Фрагмент текста:
* * * *
Братья Сатюковы с улицы Речной имели «бронь» не зря: норму выполняли на 1200 процентов! Плохих или нерадивых работников просто не было. Маляр Маша Васнецова, электрик и связист Володя Шпиллер, его товарищ Миша Рыбин, слесари Паша Юров, два брата и два Германа Иконниковы, Саша Четвериков, Лёня Ухалов, чертёжница Софья Островская, её сестра — рабочая Клава, мои одноклассники Саша Быков, Валя Выгузов, Серёжа Васильев, Саша Битюцкий… Они были ударниками производства, стахановцами. В день авиации 8 августа (правильно - 18 августа - прим.автора темы), законный наш выходной, лётчики усаживали их в свои У-2 и «катали» над Заводоуковском. Получается — катали по небу.
Работники авиазавода имели так называемых иждивенцев — родных и близких, которым полагалась официальная помощь. И если в мастерских промсовхоза выдавали по 400 граммов хлеба работнику и по 100 — иждивенцу, то на авиазаводе было соответственно по 800 и 400 граммов. У меня на иждивении были мать Прасковья Сергеевна, братья Гоша и Валя, сестра Аня, учившиеся в школе. Ежедневно в нашей семье было 2 килограмма 400 граммов хлеба — настоящего, без примесей отрубей и картошки. Каждый месяц — пол-литра водки, она была твёрдой валютой при заготовке сена и дров.
* * * *
Исходные данные:

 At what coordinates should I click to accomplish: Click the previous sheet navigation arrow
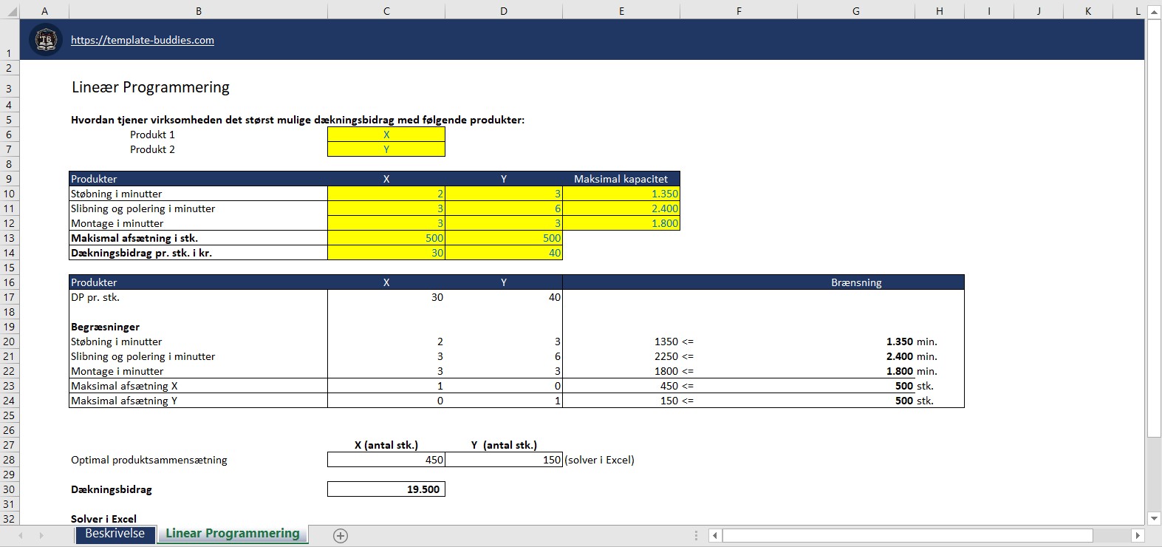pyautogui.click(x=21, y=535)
* * * *
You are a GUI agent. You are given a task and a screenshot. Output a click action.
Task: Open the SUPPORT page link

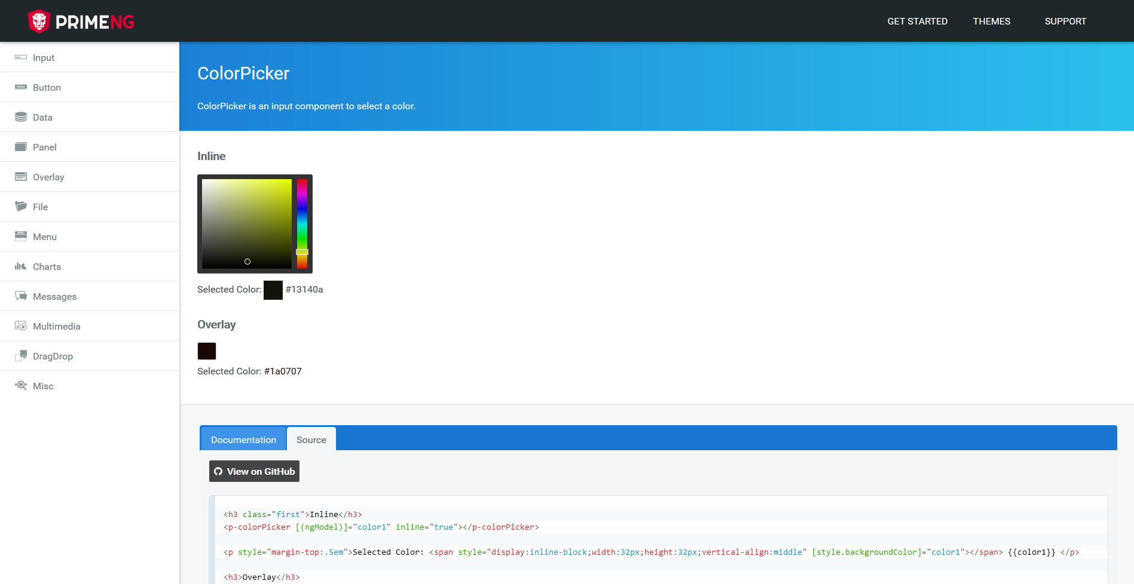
* * * *
Что требуется: Перепишите без изменений отрывок из текста о работниках авиазавода, начиная со слов «Работники авиазавода имели» и до слов «сена и дров.» включительно.

Результат:
Работники авиазавода имели так называемых иждивенцев — родных и близких, которым полагалась официальная помощь. И если в мастерских промсовхоза выдавали по 400 граммов хлеба работнику и по 100 — иждивенцу, то на авиазаводе было соответственно по 800 и 400 граммов. У меня на иждивении были мать Прасковья Сергеевна, братья Гоша и Валя, сестра Аня, учившиеся в школе. Ежедневно в нашей семье было 2 килограмма 400 граммов хлеба — настоящего, без примесей отрубей и картошки. Каждый месяц — пол-литра водки, она была твёрдой валютой при заготовке сена и дров.